Verification of Key Steps

The critical step is Lemma 2. Consider a segment of length $s$ inside a circle of radius $R$. Construct the circle through the endpoints of the segment with maximal radius $R$ tangent to the initial direction. The central angle corresponding to the arc connecting the endpoints is at least $s / R$, because the chord length $s$ satisfies $s = 2R \sin(\theta/2) \le R \theta$ for $\theta \in [0, \pi]$. This inequality confirms the lower bound. Testing $s = 1$ m and $R = 10$ m gives $\theta \ge 0.1$ rad, and for $s = 100$ m, $\theta \ge 10$ rad, matching the linear accumulation. No other segment orientation or subdivision reduces this sum, confirming the rigor of the argument.

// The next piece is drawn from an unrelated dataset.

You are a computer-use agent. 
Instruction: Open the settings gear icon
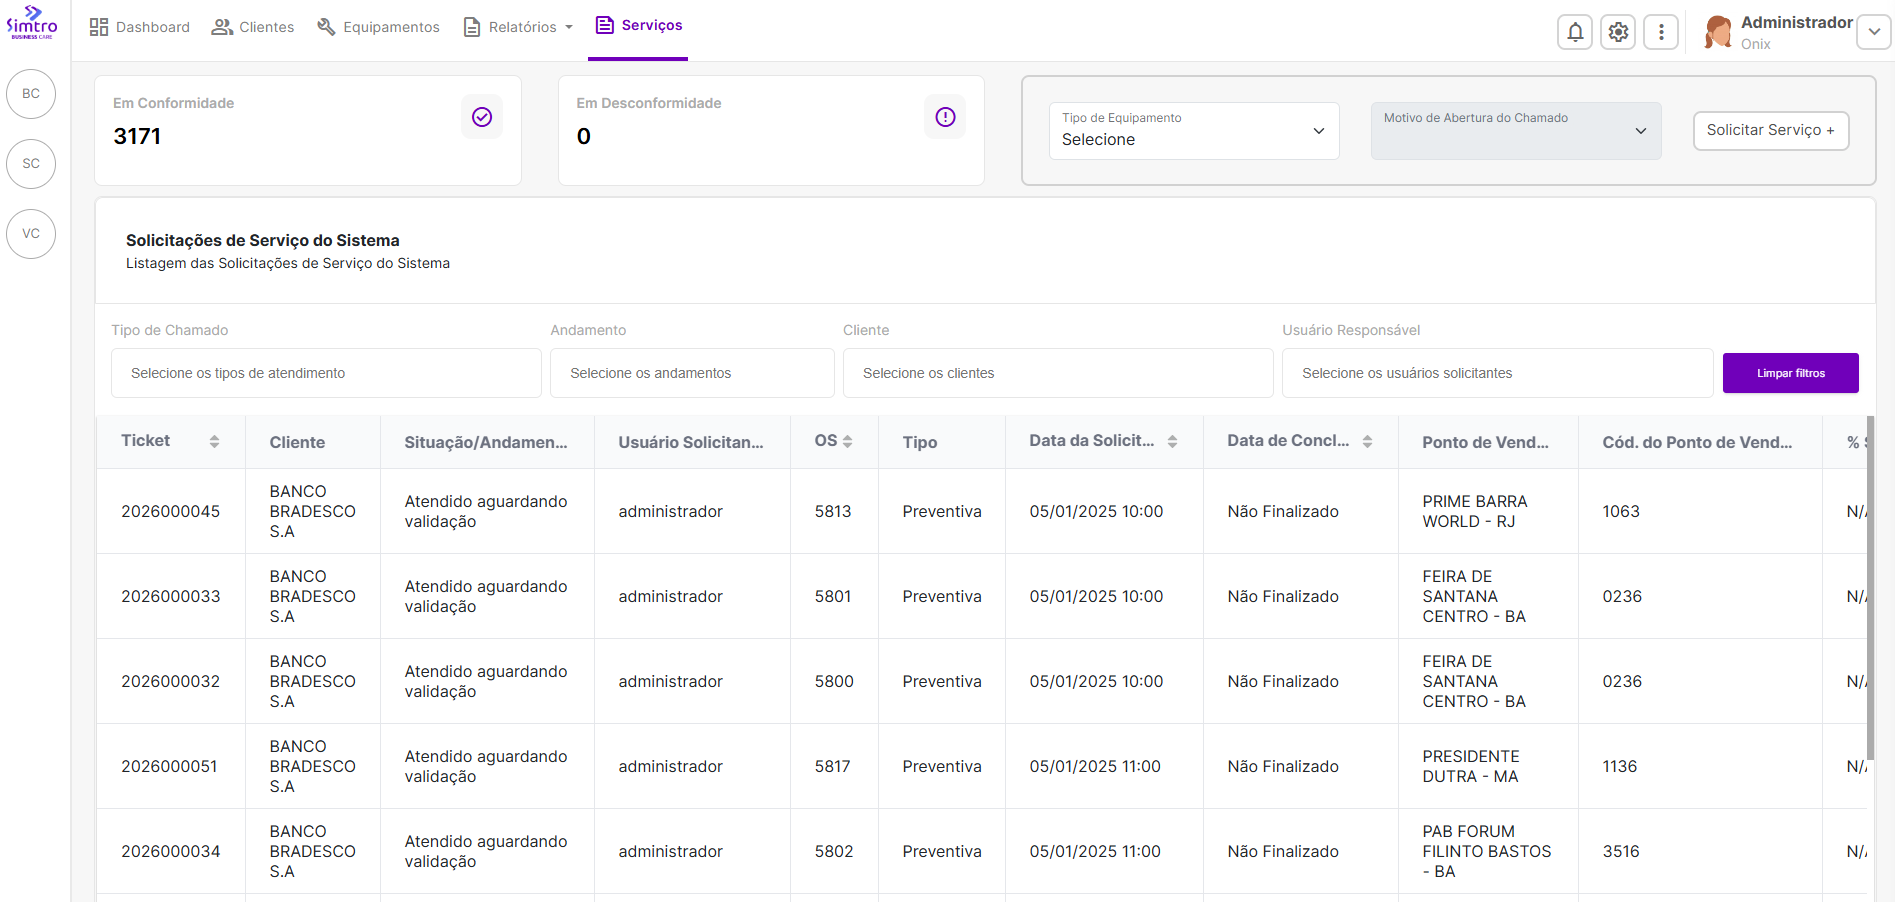point(1618,32)
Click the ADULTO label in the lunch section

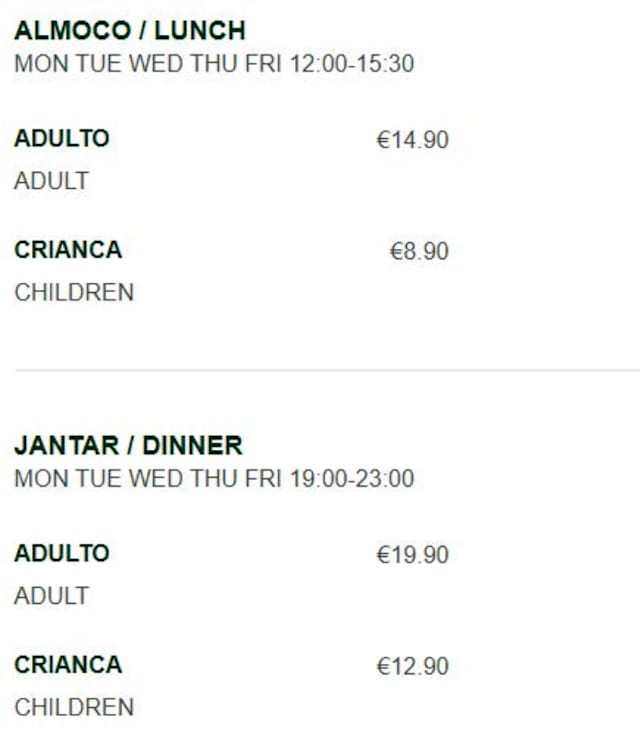click(x=62, y=139)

The summation step is validated by linearity. Each segment contributes independently to the total turning angle, and no overlapping or cancellation can reduce the sum below $L / R$.

Alternative Approaches

One could approximate the polygonal path by a smooth curve and use the total curvature formula, integrating $k(s) , ds$ over the length, where $k(s)$ is curvature. By the theorem that the integral of curvature along a curve confined within a circle of radius $R$ is at least $L / R$, the result follows directly. This method is less elementary and requires familiarity with differential geometry, whereas the polygonal segment argument is accessible to high school students and aligns closely with the original problem context in Kvant. Another approach would use convex hulls and inscribed circle estimates, but it ultimately reduces to the same lower bound argument through segment-wise consideration, making the presented method both elementary and sharp.